David Holloway
Assistant Professor of Japanese
PhD, Washington University in St. Louis
Biography
David Holloway taught courses on Japanese literature, popular culture, and "the body." Having completed graduate degrees at the University of Colorado at Boulder (2007) and Washington University in St. Louis (2014), his specialization was contemporary Japanese fiction with emphasis on gender and sexuality. His academic interests included youth cultures and subcultures, transgression, and Japan's "lost decade." Publications include "Gender, Body, and Disappointment in Kanehara Hitomi's Fiction" (Japanese Language and Literature, 2016) and "Topographies of Intimacy: Sex and Shibuya in Hasegawa Junko's Prisoner of Solitude" (US–Japan Women's Journal, 2016).
Selected Publications
- “No Future in Sakurai Ami’s Tomorrow’s Song,” Japanese Language and Literature 54, no. 2 (October 2020): 301-322. https//:doi.org/10.5195/jll.2020.91 ISSN 1536-7827 (print) 2326-4586 (online)
- “The Monster Next Door: Monstrosity, Matricide, and Masquerade in Kirino Natsuo’s Real World,” Japanese Studies 39, no. 3 (August 2019) DOI:10.1080/10371397.2019.1643708
- “Fat Phobia in Matsuura Rieko’s ‘Himantai kyōfushō,’” Sungkyun Journal of East Asian Studies 18, no. 1 (April 2018): 43-58.
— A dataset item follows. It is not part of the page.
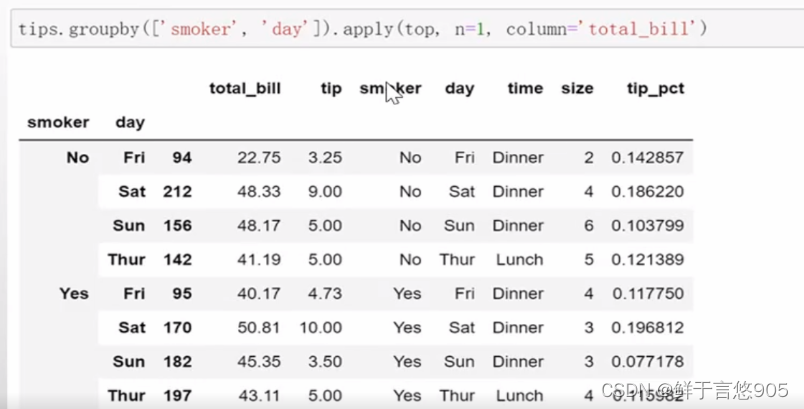Click the Lunch cell in row 142
804x409 pixels.
(x=518, y=259)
- “The Unmaking of a Diva: Kanehara Hitomi’s Comfortable Anonymity,” in Diva Nation: Female Icons from Japanes Cultural History, ed. Laura Miller and Rebecca Copeland (Berkeley: University of California Press, 2018), 215-236.
- "Topographies of Intimacy: Sex and Shibuya in Hasegawa Junko's Prisoner of Solitude." US-Japan Women's Journal, no. 49, 2016, pp. 51-67. Project MUSE, muse.jhu.edu/article/614615.
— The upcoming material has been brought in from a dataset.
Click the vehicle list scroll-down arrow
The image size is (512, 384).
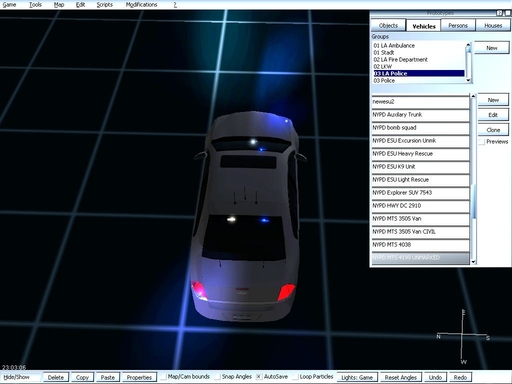(473, 262)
- "Gender, Body, and Disappointment in Kanehara Hitomi's Fiction." Japanese Language and Literature, vol. 50, no. 1, Apr. 2016.
Posthumous Publication
After years of perseverance, determination, and hard work on behalf of David's mentors, colleagues, and friends, the posthumous publication of his book The End of Transgression in Japanese Women's Writings is now available from the Routledge Taylor & Francis Group.
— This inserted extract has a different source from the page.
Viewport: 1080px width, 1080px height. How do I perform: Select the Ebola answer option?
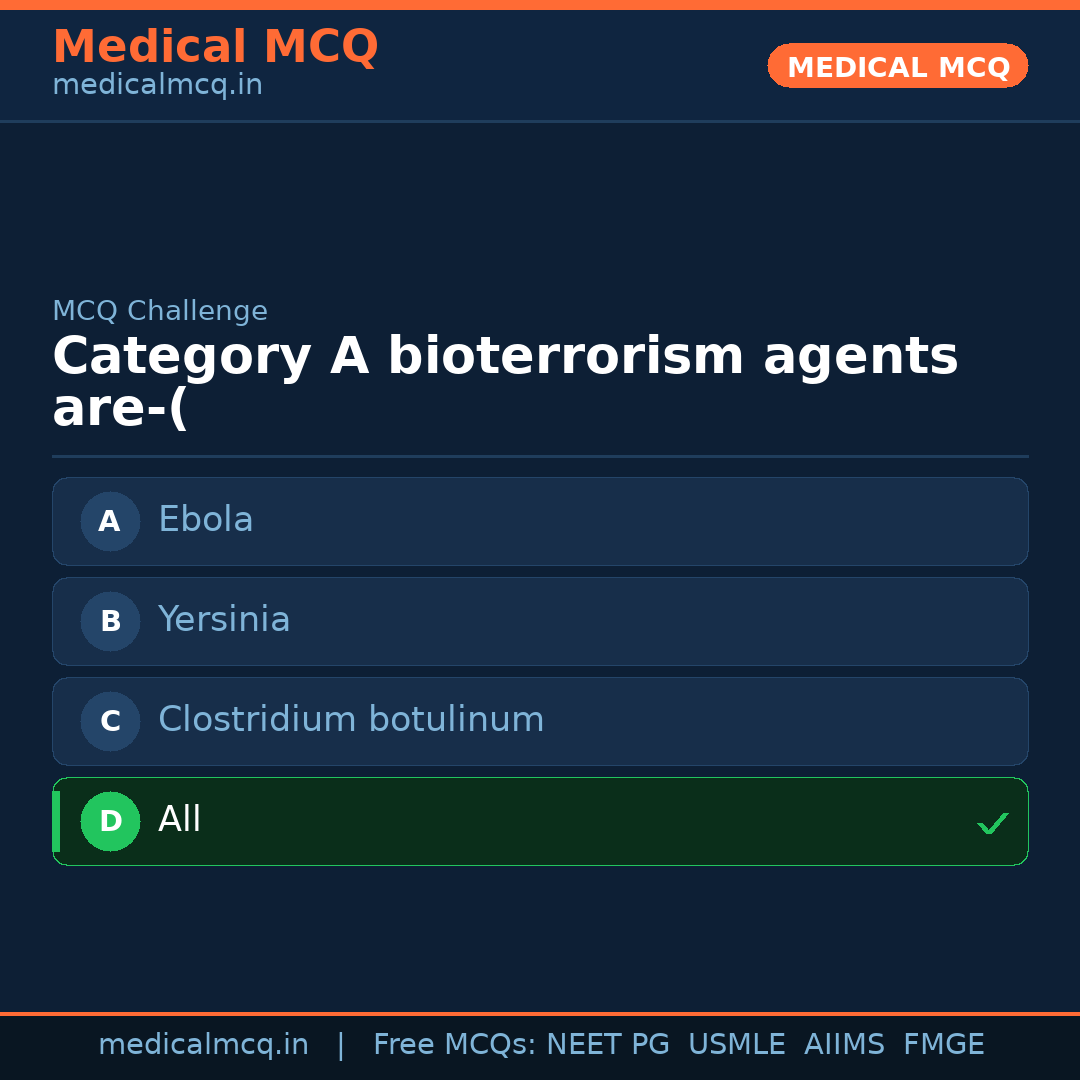click(x=540, y=521)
This book argues for a new articulation of the ways in which transgression is theorized in contemporary literature by Japanese women.
Exploring the rhetorical and discursive mechanics of literary “bad girls” from fiction produced during the millennial turn (1990–2010), the book contends that women writers today deploy truant, unruly, restless, and aggressive female protagonists not to challenge the status quo but rather to reaffirm it. While Japanese women’s fiction has long been invested in cultivating an uncomfortable politics of opposition through “unladylike” themes such as sex, sexuality, and violence, the book argues that today authors turn to such acts of defiance to quietly advocate for the primacy of Japanese social order. Showing how transgression has not only lost its political and disruptive valence in contemporary women’s fiction, this book further reveals how discourses of dissent can be retooled to promote a conservative worldview.
A fascinating literary analysis which reads Japanese literature in relation to the receding value of rebellion today, this book will be of huge interest to students and scholars of Japanese literature, gender, and cultural studies.